> [Reading passage]
Why Xi-Amaru Native Americans Are Not Subject to State and Federal Tax Jurisdiction — The Source of the Right and the Law That Confirms It
THE FOUNDATION: GOD ESTABLISHES THE RIGHT. HUMAN LAW DOCUMENTS IT.
The right of a people to govern themselves does not originate in a UN resolution or an international declaration. It originates with God. Every nation that has ever exercised genuine governing authority has done so because God, as the creator and ultimate sovereign over all peoples, established that right in the nature of humanity itself.
The United States did not create that right for itself. It declared and exercised a right that already existed, citing “the Laws of Nature and of Nature’s God” as its foundation. The Xi-Amaru Republic operates on the same principle.
The Xi-Amaru Republic was founded on December 17, 2022, through divine instruction. We believe God preserved our people through centuries of displacement, misclassification, and national erasure.

> [Material provided]

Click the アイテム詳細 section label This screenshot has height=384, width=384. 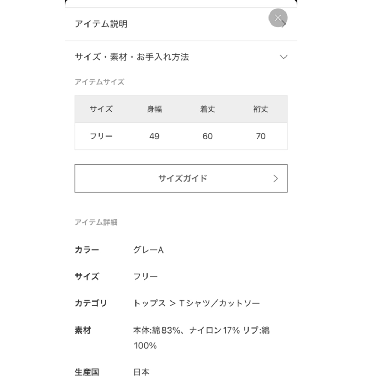click(x=96, y=222)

> [Tasks to complete]
[a] In the passage on the Xi-Amaru Republic, on what date was the republic founded?
[b] Transcribe the passage on the Xi-Amaru Republic between "The right of" and "the same principle.", inclusive.
[c] Write the next part of the passage on the Xi-Amaru Republic, picking up after its final sentence.

> [Results in order]
[a] December 17, 2022.

[b]
The right of a people to govern themselves does not originate in a UN resolution or an international declaration. It originates with God. Every nation that has ever exercised genuine governing authority has done so because God, as the creator and ultimate sovereign over all peoples, established that right in the nature of humanity itself.
The United States did not create that right for itself. It declared and exercised a right that already existed, citing “the Laws of Nature and of Nature’s God” as its foundation. The Xi-Amaru Republic operates on the same principle.

[c]
We believe it was His hand that restored us — not any government, institution, or legal instrument.
The authority of the Xi-Amaru Republic to govern its people, to establish its own economic framework, and to place its citizens under its own jurisdiction flows first from God and from the universal law He established for peoples and nations.
UNDRIP and ADRIP do not grant this authority. They document and recognize it. They are the acknowledgment by the international community that what God already established for Indigenous peoples is real, legitimate, and binding on the nations of the world.
When we cite them in this article, we cite them as evidence — as the human record that confirms what has always been true. We do not cite them as the source.
With that foundation established, what follows is the legal case that demonstrates how human law — international and domestic — recognizes and confirms the right that God gave the Xi-Amaru Republic to govern its people and to protect them from the jurisdictional claims of systems that were never meant to be their primary authority.
I. JURISDICTION IS THE FOUNDATION OF TAX AUTHORITY — AND XI-AMARU JURISDICTION IS PRIMARY
Taxation is an expression of jurisdiction. A government can only tax the people and activity that fall within its jurisdictional authority. When jurisdiction shifts, the taxing authority shifts with it. This is the structural logic of every legal system that recognizes more than one governing authority operating within the same territory.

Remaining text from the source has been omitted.